Debian Bug report logs - #656442
php-pear: Spurious (and possibly dangerous) file system accesses

version graph

Package: php-mdb2; Maintainer for php-mdb2 is Debian PHP PEAR Maintainers <pkg-php-pear@lists.alioth.debian.org>; Source for php-mdb2 is src:php-mdb2 (PTS, buildd, popcon).

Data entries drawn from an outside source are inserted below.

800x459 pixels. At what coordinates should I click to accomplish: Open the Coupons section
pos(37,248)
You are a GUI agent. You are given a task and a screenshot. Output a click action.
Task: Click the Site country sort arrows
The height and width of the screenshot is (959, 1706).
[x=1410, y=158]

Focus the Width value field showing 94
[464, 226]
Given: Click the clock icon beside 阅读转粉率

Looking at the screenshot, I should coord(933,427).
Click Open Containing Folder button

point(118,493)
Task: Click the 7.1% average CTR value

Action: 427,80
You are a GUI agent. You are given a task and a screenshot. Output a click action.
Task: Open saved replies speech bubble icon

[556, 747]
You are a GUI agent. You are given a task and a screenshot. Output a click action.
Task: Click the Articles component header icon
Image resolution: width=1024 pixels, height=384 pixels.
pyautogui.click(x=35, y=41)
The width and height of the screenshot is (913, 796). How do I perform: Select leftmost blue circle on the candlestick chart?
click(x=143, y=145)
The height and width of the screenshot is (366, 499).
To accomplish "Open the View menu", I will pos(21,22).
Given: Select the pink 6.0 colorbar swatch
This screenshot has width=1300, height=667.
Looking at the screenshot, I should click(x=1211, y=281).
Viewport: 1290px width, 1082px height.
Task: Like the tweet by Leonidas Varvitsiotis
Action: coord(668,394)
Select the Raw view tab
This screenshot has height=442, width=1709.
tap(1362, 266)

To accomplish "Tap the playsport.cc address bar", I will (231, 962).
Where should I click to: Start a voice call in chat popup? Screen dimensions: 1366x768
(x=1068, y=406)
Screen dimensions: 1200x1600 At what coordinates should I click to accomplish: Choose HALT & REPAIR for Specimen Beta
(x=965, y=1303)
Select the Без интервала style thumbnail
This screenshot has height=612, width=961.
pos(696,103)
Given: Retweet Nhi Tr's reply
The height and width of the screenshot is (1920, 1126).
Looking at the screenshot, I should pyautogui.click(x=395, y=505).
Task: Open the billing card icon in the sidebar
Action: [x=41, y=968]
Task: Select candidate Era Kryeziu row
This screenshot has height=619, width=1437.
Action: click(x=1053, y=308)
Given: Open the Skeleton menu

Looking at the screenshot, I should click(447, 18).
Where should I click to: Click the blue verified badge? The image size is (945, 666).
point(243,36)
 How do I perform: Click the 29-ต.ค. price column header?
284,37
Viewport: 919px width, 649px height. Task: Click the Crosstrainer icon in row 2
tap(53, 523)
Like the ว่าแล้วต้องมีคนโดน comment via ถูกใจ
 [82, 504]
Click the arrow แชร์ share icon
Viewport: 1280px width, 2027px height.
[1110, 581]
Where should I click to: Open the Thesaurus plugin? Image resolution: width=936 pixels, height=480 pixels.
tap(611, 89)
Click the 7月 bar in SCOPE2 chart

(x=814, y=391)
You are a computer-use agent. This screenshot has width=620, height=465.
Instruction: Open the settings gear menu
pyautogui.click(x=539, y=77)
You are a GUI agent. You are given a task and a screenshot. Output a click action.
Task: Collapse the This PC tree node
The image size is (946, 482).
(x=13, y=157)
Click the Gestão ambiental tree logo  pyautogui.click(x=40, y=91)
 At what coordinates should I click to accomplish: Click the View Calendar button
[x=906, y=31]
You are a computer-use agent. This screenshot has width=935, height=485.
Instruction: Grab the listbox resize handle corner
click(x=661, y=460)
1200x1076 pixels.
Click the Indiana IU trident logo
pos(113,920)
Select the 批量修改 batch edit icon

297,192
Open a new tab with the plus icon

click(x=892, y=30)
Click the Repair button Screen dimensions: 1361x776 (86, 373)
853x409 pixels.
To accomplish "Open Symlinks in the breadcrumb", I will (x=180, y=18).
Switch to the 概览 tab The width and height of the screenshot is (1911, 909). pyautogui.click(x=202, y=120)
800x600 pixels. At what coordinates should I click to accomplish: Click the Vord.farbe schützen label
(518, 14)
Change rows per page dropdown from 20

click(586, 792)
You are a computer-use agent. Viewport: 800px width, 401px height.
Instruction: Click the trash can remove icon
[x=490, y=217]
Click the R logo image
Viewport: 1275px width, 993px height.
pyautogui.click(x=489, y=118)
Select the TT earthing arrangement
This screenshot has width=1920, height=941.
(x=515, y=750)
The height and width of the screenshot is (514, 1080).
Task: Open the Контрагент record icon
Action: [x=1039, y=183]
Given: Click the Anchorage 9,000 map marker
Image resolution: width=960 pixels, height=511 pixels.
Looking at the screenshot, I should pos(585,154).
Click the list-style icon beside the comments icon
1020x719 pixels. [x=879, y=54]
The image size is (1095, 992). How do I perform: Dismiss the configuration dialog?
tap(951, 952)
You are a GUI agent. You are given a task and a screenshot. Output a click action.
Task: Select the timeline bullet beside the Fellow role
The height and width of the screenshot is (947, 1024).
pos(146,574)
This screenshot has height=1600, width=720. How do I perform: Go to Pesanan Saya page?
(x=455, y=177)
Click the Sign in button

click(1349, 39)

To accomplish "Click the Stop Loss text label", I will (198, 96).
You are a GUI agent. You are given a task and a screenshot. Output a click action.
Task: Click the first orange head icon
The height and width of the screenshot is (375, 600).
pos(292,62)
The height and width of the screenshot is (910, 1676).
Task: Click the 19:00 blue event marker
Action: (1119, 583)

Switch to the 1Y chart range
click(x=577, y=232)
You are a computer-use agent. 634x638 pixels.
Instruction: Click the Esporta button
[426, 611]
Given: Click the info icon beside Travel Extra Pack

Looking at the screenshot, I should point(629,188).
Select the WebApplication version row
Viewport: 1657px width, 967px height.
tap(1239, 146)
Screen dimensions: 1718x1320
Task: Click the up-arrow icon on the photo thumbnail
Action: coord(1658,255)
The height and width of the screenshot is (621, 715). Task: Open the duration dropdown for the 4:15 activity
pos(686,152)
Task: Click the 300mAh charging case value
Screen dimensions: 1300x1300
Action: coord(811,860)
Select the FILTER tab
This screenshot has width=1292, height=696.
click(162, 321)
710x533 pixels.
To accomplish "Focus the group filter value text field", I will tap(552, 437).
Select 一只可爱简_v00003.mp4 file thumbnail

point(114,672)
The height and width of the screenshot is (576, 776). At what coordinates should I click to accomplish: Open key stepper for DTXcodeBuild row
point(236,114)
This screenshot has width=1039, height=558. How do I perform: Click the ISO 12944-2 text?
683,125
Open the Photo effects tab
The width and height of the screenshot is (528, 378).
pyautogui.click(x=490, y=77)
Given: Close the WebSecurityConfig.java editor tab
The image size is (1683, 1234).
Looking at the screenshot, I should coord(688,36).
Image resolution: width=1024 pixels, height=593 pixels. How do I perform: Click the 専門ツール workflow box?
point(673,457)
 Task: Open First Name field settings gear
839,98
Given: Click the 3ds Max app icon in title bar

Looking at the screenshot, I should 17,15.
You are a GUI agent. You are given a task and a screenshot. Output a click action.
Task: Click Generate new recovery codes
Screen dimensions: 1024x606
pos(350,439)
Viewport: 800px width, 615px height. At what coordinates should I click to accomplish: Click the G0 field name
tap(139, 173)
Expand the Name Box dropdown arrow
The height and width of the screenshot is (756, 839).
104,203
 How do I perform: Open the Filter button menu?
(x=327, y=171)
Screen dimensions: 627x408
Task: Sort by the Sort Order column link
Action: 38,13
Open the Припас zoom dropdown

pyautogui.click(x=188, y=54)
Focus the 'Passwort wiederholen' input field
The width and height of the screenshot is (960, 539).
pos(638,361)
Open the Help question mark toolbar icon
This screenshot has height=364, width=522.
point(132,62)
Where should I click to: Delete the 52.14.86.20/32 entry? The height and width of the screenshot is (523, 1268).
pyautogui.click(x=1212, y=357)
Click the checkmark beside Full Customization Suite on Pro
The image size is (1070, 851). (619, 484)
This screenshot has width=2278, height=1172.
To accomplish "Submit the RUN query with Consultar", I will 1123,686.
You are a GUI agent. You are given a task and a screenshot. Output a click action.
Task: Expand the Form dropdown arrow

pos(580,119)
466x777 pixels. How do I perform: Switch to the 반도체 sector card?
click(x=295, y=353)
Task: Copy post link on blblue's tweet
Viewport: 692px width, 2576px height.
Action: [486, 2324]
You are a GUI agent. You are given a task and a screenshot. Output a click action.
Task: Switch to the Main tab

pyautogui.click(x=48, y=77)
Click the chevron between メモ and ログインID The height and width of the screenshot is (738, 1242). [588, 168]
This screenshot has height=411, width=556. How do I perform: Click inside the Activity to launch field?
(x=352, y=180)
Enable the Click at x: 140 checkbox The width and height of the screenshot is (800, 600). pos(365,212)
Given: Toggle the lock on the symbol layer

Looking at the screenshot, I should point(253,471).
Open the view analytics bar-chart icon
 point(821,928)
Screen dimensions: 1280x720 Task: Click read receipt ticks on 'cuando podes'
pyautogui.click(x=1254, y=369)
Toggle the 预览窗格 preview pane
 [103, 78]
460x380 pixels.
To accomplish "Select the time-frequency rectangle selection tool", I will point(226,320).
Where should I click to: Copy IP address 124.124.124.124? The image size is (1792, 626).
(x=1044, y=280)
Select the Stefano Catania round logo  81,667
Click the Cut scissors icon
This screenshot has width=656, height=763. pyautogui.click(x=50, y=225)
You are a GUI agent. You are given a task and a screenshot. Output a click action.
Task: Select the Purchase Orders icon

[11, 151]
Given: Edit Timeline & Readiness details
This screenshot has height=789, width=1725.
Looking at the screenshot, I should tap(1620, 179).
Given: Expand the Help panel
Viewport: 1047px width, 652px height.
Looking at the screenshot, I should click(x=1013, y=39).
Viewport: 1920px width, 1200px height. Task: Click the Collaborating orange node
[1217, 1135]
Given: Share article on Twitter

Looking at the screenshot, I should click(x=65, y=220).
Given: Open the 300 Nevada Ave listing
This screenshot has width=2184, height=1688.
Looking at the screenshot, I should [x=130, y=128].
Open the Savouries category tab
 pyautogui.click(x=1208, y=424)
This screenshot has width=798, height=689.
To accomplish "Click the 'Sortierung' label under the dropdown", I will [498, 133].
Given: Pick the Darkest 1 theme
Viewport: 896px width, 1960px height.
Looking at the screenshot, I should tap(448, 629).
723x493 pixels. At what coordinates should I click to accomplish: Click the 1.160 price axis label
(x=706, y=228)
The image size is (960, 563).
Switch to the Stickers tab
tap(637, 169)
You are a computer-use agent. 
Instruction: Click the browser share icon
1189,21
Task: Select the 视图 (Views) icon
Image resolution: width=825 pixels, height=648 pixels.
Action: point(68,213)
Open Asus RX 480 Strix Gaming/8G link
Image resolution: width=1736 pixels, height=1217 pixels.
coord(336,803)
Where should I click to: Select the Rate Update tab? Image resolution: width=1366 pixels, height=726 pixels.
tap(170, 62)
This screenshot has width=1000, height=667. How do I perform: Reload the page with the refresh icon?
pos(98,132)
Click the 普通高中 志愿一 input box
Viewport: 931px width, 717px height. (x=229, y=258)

Reported by: Matthias Urlichs <matthias@urlichs.de>

Date: Thu, 19 Jan 2012 12:51:01 UTC

Severity: important

Tags: upstream

Merged with 656424

Found in version php-mdb2/2.5.0b2-1

Reply or subscribe to this bug.

Toggle useless messages

View this report as an mbox folder, status mbox, maintainer mbox

Report forwarded to debian-bugs-dist@lists.debian.org, Debian PHP Maintainers <pkg-php-maint@lists.alioth.debian.org>:
Bug#656442; Package php-pear. (Thu, 19 Jan 2012 12:51:05 GMT) (full text, mbox, link).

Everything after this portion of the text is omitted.